+++ Data to use +++

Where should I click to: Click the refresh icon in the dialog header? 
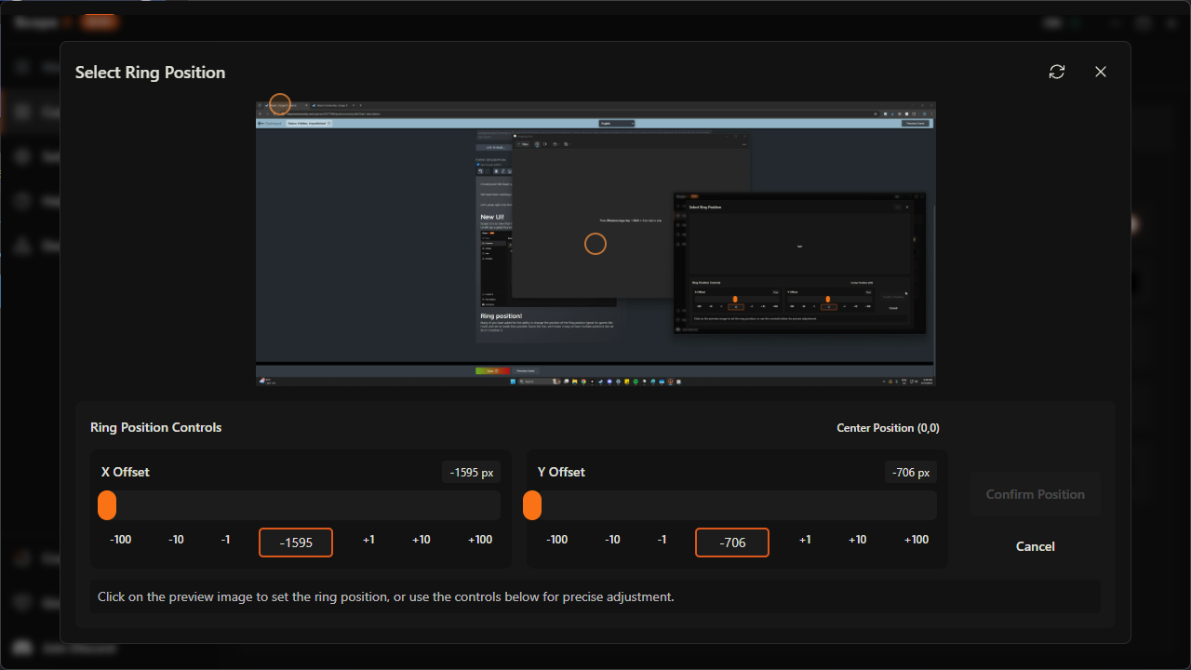(1056, 72)
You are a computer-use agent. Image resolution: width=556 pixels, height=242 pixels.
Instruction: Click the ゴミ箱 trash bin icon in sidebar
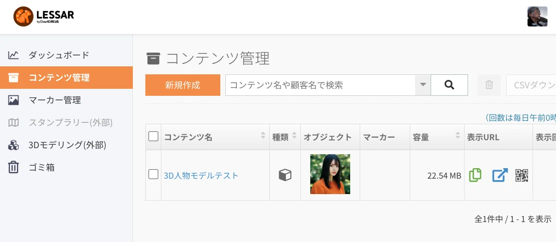13,167
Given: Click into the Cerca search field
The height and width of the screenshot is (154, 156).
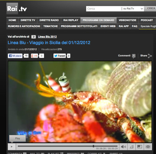Looking at the screenshot, I should pos(104,9).
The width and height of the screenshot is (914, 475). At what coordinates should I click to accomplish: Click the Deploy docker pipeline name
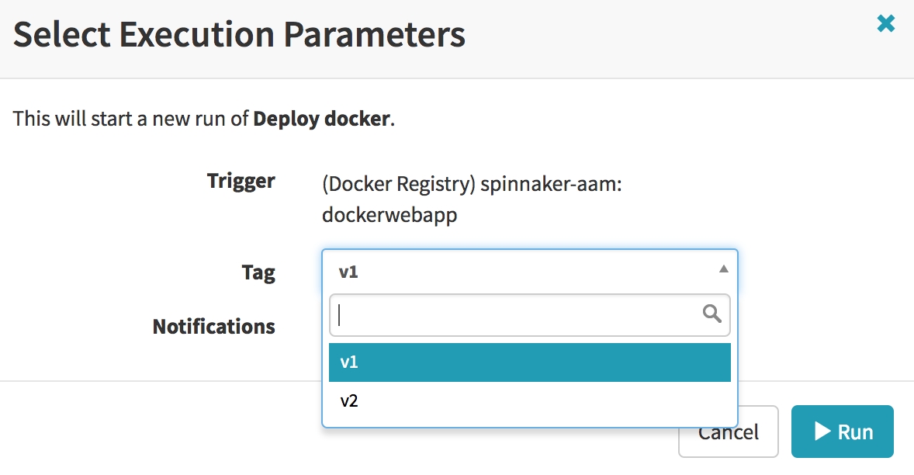coord(320,119)
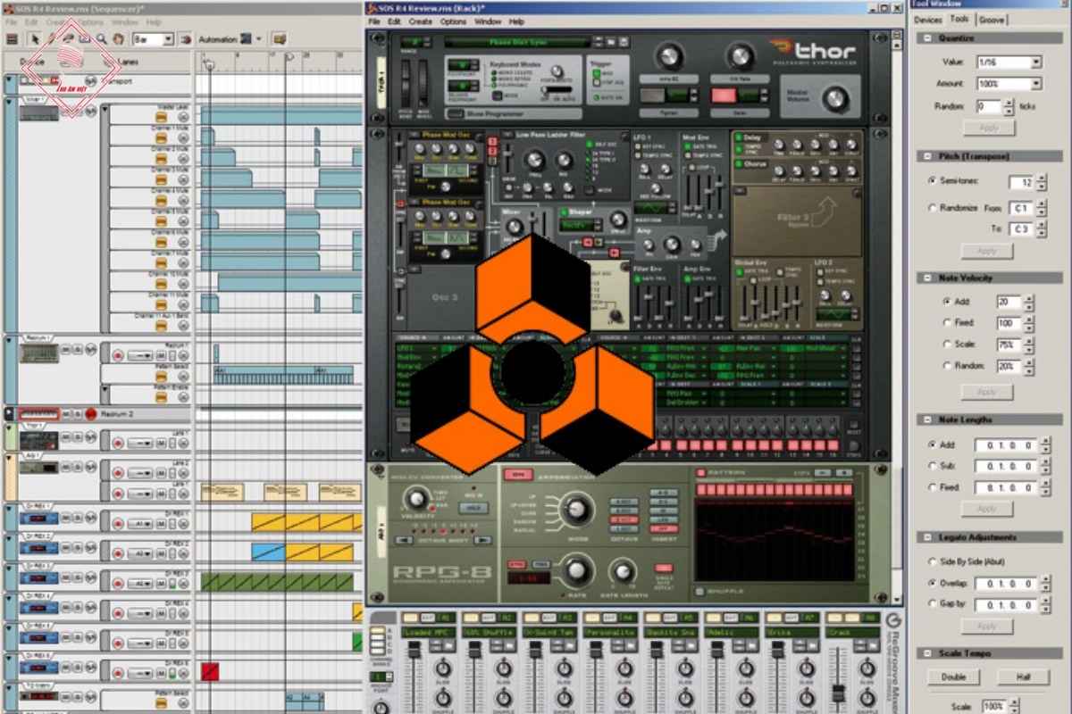
Task: Click the Thor Low Pass Ladder Filter frequency knob
Action: pos(535,161)
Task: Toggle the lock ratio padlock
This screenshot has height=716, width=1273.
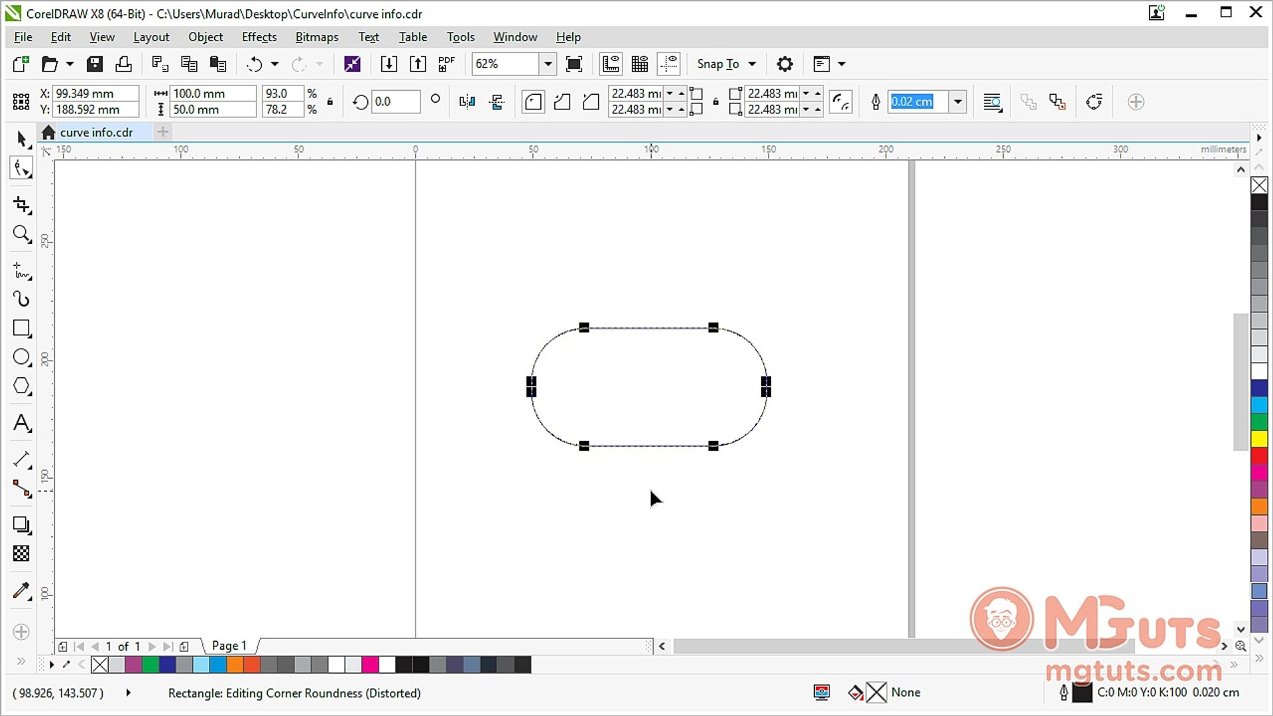Action: point(330,101)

+++

Output every line of the entries above as a JSON list of strings, one string per line, with blank lines skipped and the pictures left out.

[
  "Where should I click to: Click the refresh icon in the dialog header? ",
  "(1056, 72)",
  "You are a computer-use agent. Image resolution: width=556 pixels, height=242 pixels.",
  "Instruction: Click the ゴミ箱 trash bin icon in sidebar",
  "13,167",
  "Given: Click into the Cerca search field",
  "The height and width of the screenshot is (154, 156).",
  "Looking at the screenshot, I should pos(104,9).",
  "The width and height of the screenshot is (914, 475). At what coordinates should I click to accomplish: Click the Deploy docker pipeline name",
  "coord(320,119)",
  "Task: Click the Thor Low Pass Ladder Filter frequency knob",
  "Action: pos(535,161)",
  "Task: Toggle the lock ratio padlock",
  "This screenshot has height=716, width=1273.",
  "Action: point(330,101)"
]